Review by Eric Hillis

Directed by: Mia Hansen-Løve

Starring: Léa Seydoux, Melvil Poupaud, Pascal Greggory, Nicole Garcia, Camille Leban Martins

One Fine Morning poster

There's a brutally honest moment of human fragility near the end of writer/director Mia Hansen-Løve's One Fine Morning. After saying goodbye to her senile and sightless father on a visit to the depressingly utilitarian care home where he now resides, our protagonist, Léa Seydoux's Sandra, is waiting for an elevator when her old man, Pascal Greggory's Georg, wanders out of his room and down the corridor towards her, calling out the name of his lover, Leila (Fejria Deliba). Sandra could be a dutiful daughter and walk her father back to his room, going through the process of bidding him farewell all over again, but instead she pretends not to notice him and enters the lift.

One Fine Morning review

Out of context it could be viewed as a scene of immense cruelty, but we've spent so much time with Sandra by that point that we fully understand her actions. Sometimes saying goodbye is so painful that you simply can't repeat it. This is especially so in the case of an elderly parent whose time on this Earth is, you suspect, limited, as is the case with Georg, once a lively professor, now a decaying shell housing a rapidly disappearing soul.

COMPLETE THE FOLLOWING:
[A] In the review of One Fine Morning, what does Sandra do when her father comes down the corridor toward her as she waits for the elevator?
[B] Carry on the One Fine Morning review, starting right after its final sentence.

ROWS:
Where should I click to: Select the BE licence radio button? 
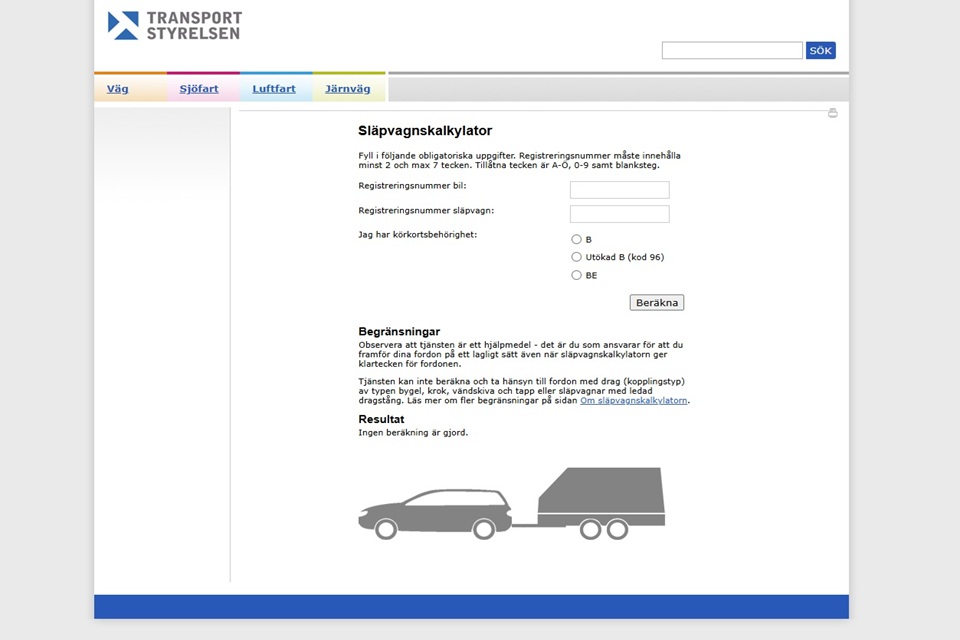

==

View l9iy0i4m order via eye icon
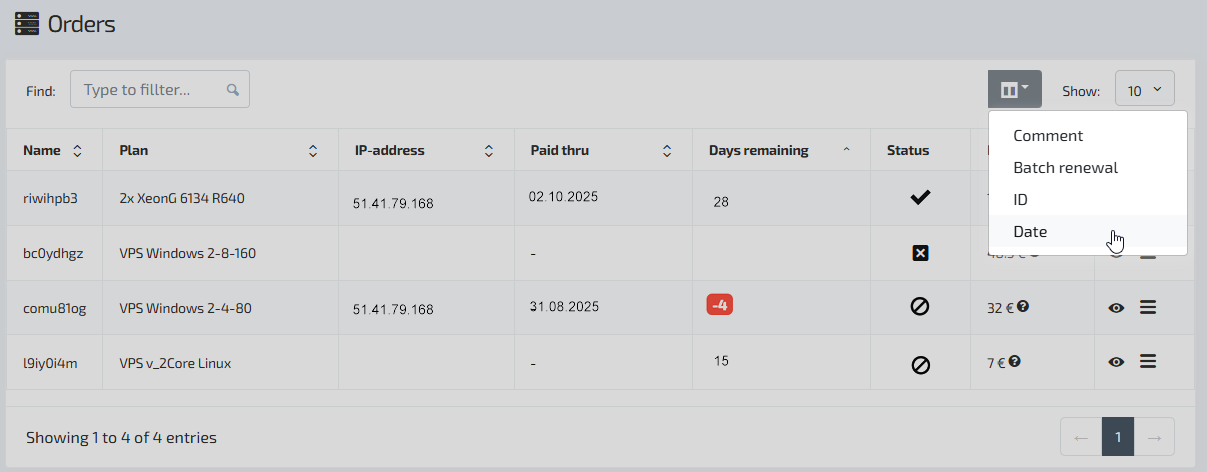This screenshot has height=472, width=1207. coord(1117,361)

THE RESULTS:
[A] She pretends not to notice him and gets into the lift.

[B]
With her latest drama, Hansen-Løve explores a truth that's rarely been addressed in cinema before. It's the idea that we begin the grieving process not after our loved ones pass away, but often well before their light finally burns out. That's particularly the case if you have a parent suffering from a chronic condition. The person who raised you begins to disappear long before they actually pass away, and one of the hardest things can be not knowing how long they have left, leaving a question mark at the end of every goodbye.

One Fine Morning review

Just to make matters worse for herself, Sandra, a widowed mother of a young girl, Linn (Camille Leban Martins), is having an affair with a married man, Clément (Melvil Poupaud). Like so many in such a scenario, he claims that he'll leave his wife for Sandra but never seems to be able to pull the trigger. This leaves Sandra wondering if he'll ever return each time she bids him goodbye. It's a mirror of the situation with her father. The two men Sandra loves could vanish from her life at any moment.

Seydoux tangibly conveys the feelings of a woman who needs to be strong for both her father and her daughter, who doesn't have the luxury of being able to curl up in bed for a few hours and cry her eyes out. There are moments when she breaks down in public, disrupting a conference where she's working as a translator and fleeing from one of her father's former students, whose praise for him is too much for Sandra to bear. But mostly she's forced to hold herself together. There's a palpable sadness in Seydoux's eyes throughout, even in Sandra's happier moments (there's a truly joyous Christmas scene that will move even the most rigid of atheists), because they're so loaded with uncertainty. Having lost her husband, she's haunted by the thought of further abandonment.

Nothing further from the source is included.